* _Instructions to follow_: The lines to copy are those in the listing below that contain the word "This".

* _Data section_:

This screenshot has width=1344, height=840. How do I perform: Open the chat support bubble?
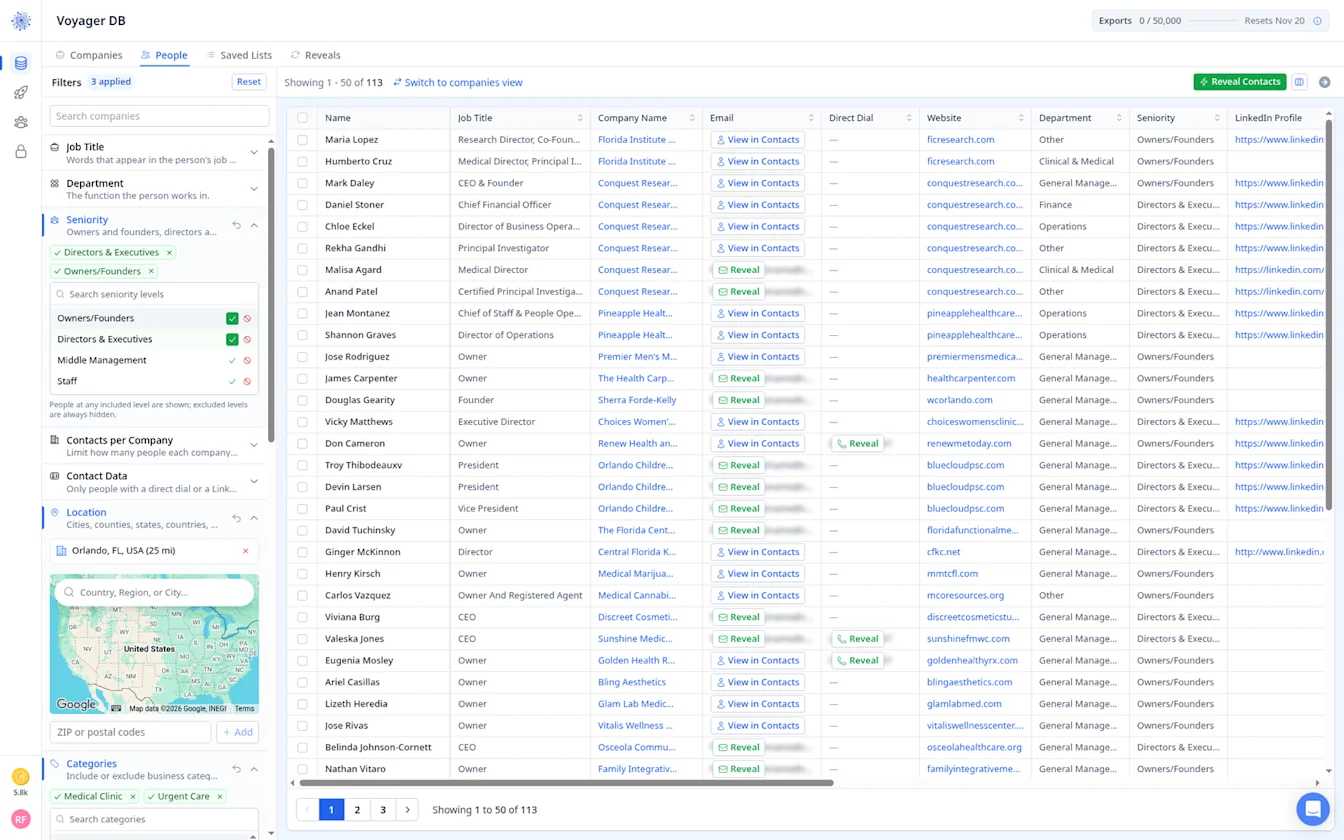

...

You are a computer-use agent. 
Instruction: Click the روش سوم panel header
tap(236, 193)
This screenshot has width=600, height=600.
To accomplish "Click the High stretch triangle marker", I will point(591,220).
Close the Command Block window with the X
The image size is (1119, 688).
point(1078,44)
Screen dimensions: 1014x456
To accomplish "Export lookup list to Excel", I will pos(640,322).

--

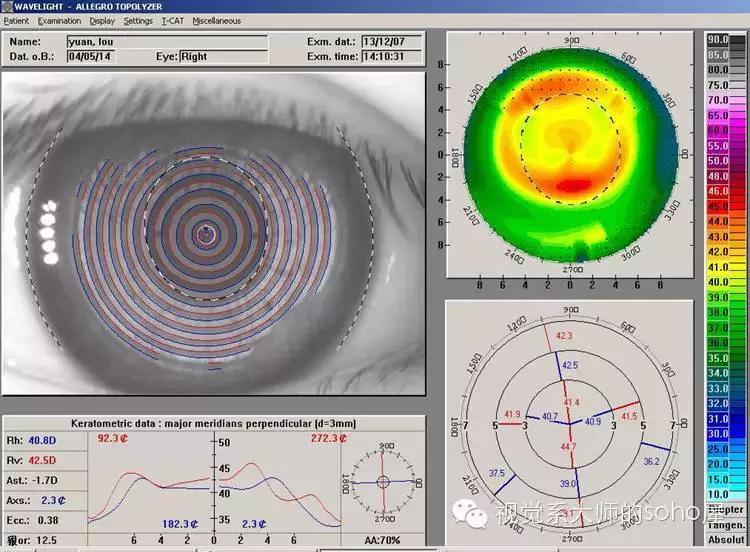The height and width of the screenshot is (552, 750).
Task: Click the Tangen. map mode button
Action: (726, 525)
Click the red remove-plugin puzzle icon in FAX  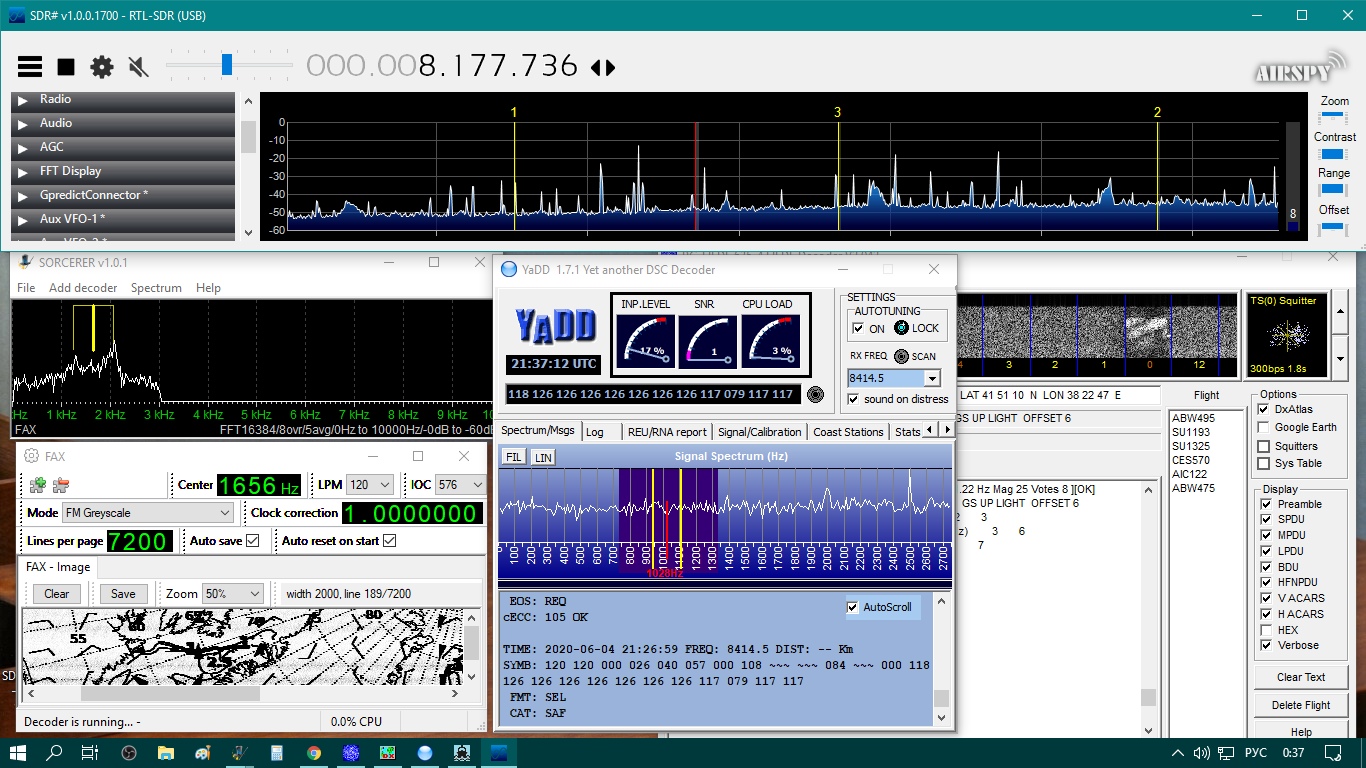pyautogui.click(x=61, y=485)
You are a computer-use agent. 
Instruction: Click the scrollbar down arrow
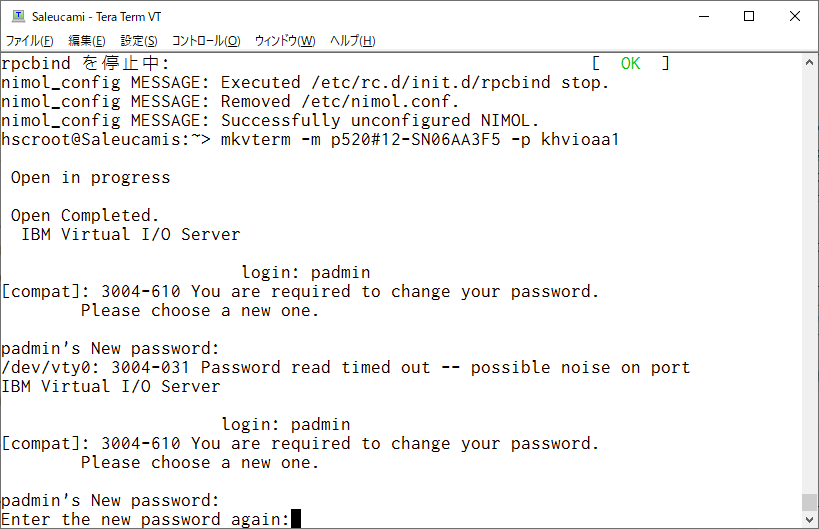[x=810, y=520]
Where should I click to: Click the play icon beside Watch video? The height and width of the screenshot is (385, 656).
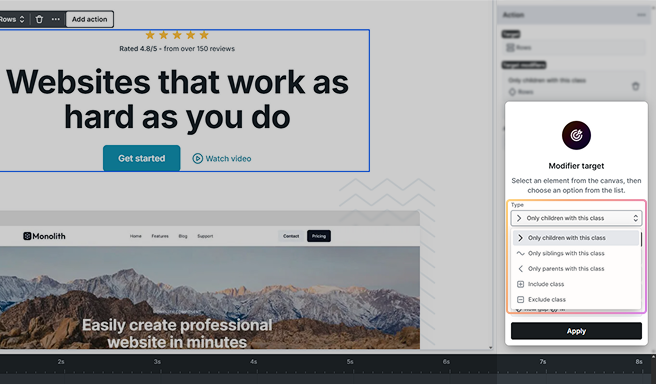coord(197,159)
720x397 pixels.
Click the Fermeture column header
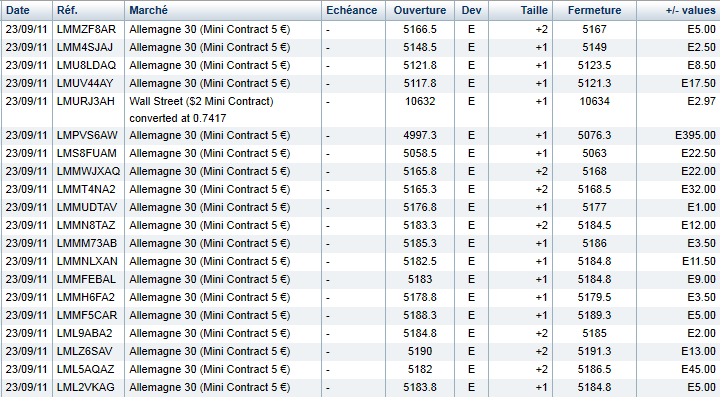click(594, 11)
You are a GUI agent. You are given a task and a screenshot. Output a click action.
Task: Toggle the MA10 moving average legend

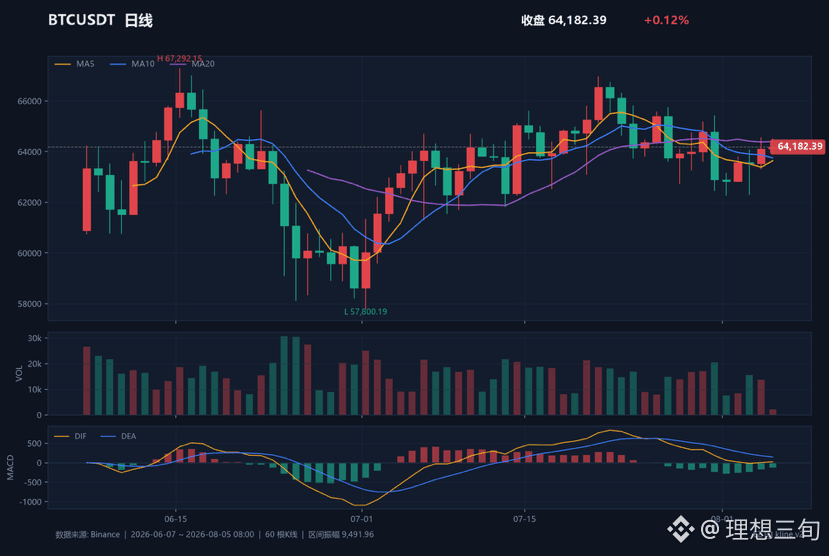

* _Written solution_:
This screenshot has width=1344, height=840. How do I perform: Open the chat support bubble?
This screenshot has width=600, height=600.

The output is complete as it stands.